Stock markets plunged on Thursday on worries about the health of the financial system and the economy as a whole.
The Dow Jones Industrial Average dropped 358 points or 3 percent to 11,453, the lowest level in nearly two years. The Wall Street Journal and Financial Times lead their front pages with the news, while The New York Times puts it on C1. Bloomberg says the 9.4 percent drop this month makes this the worst June since the Great Depression.
Shares in the financial sector&mdash led the declines and brought the Dow to the brink of an official bear market, which is when stocks fall 20 percent from their peak). The Dow is now off 19 percent from October and needs to fall 122 points to hit the bear mark, the Journal says. The NYT:
Downgrades in the financial industry and fear over the deteriorating health of the auto sector were the immediate causes of Thursday’s sell-off. But the abrupt reversal in the markets—only five weeks ago the Dow was flying above 13,000 —reflects the realization among investors that the troubles plaguing the economy may be worse than initially feared.

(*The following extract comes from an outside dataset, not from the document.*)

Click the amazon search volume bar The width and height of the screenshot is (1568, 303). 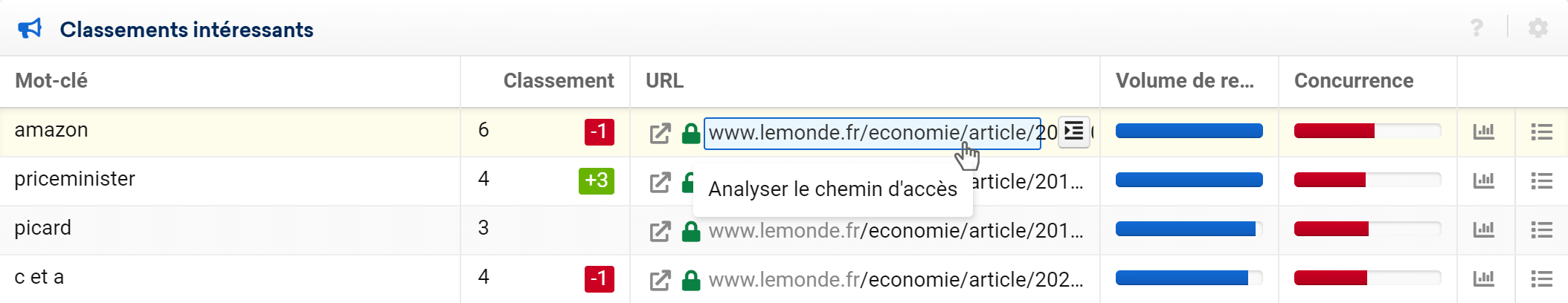(x=1189, y=131)
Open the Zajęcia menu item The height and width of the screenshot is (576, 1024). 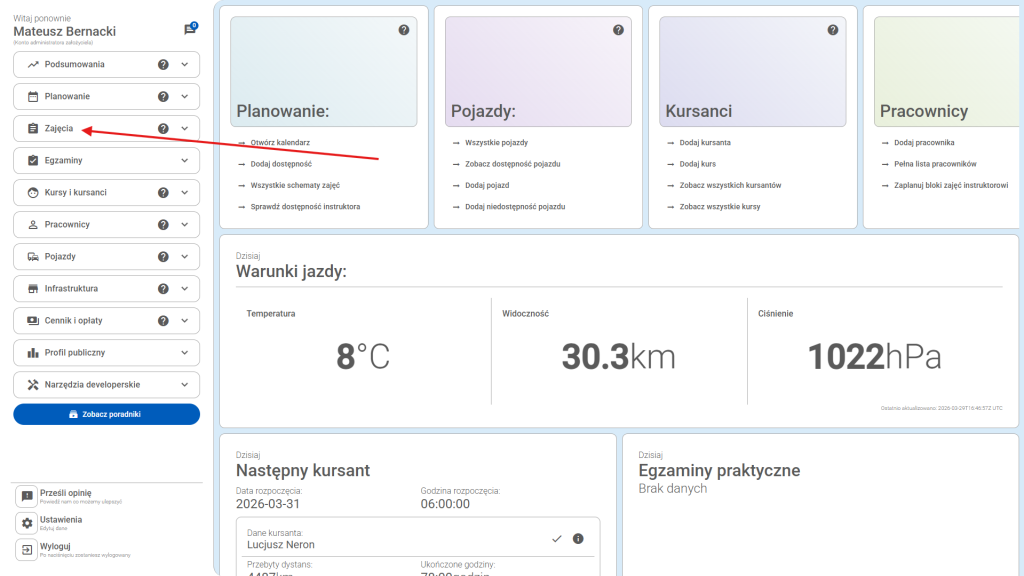tap(60, 129)
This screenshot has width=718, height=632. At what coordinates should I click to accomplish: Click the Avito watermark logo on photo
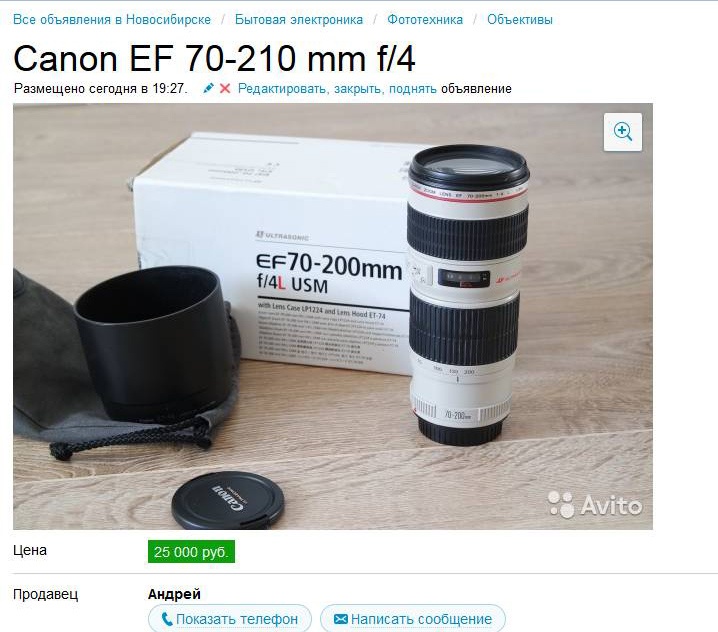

The WSJ raises an interesting comparison between the demise of the financial stocks and the popping of the tech bubble earlier this decade. Financials are off a whopping 50 percent from their highs, compared to the Nasdaq’s 60 percent plunge in the same amount of time in the tech bust.

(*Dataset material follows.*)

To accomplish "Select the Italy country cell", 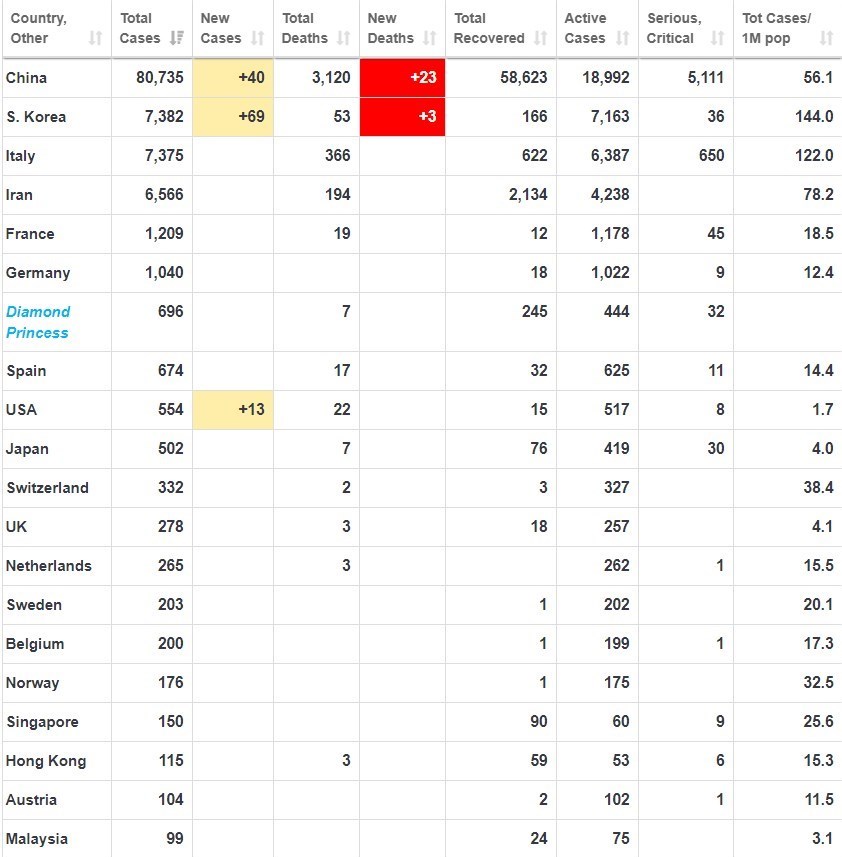I will [21, 156].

The numbers—even after all these months—still shock: Lehman Brothers is down 74 percent. Citigroup is off 69 percent (that’s $180 billion in vanished value). Washington Mutual has lost 89 percent of its value. The Journal on C1 compares Wall Street analysts scrambling to downgrade each other’s banks to squabbling in a schoolyard.
But it wasn’t all financials getting hit. General Motors shares fell to their lowest level in fifty-three years, according to Reuters, the FT, and the Journal (thirty-four years, according to the NYT). Rumors, which were denied, spread that Chrysler is about to go broke. Weak reports from Nike and Oracle raised concerns about the health of consumers and businesses.
The NYT reports that credit markets are showing signs of more weakness. The cost of insuring against default has “widened greatly” recently. And the Journal’s Ahead of the Tape column says a volatility measure signals that the bottom hasn’t yet been reached.
Oil prices touched a record, hitting $140 a barrel after rising $5 on the day. The Journal posts a classic-style “leder” on A1 about two prominent Saudi oil officials’ dueling views on one of the big questions of our age: whether oil supplies have reached a peak.
Fixing a system in freefall
The Federal Reserve, in a bid to boost the financial system, said it would relax requirements on investing in banks by private-equity firms, the Journal reports on C1. The papers says such a move could “offer a lifeline to cash-strapped lenders desperate to secure capital,” but it appears that in so doing it would weaken oversight at a time when that’s especially unwise.
The gusher of capital needed to keep the banks afloat has shown signs of slowing recently because those who’ve invested, like the so-called sovereign-wealth funds, have lost their rear ends so far. So the Fed is scrambling to find somebody willing to salvage them.
Right now, any investor that owns 25 percent or more of a bank is subject to heavy regulation, the WSJ says. That’s due to federal law, but the paper says the Fed has “wiggle room” in interpreting the rules.
Still, as the paper points out, it’s far from certain that anyone wants to try to catch the falling knife by handing banks cash at a time like this. The paper notes in its Heard on the Street column that Merrill Lynch, for one, has hemmed itself in on how it can raise capital with concessions it made to previous investors.
The FT reports that the value of mergers and acquisitions in the first half of the year dropped by a third from a year ago. The NYT’s Floyd Norris takes an interesting look at one of the deals that fell apart.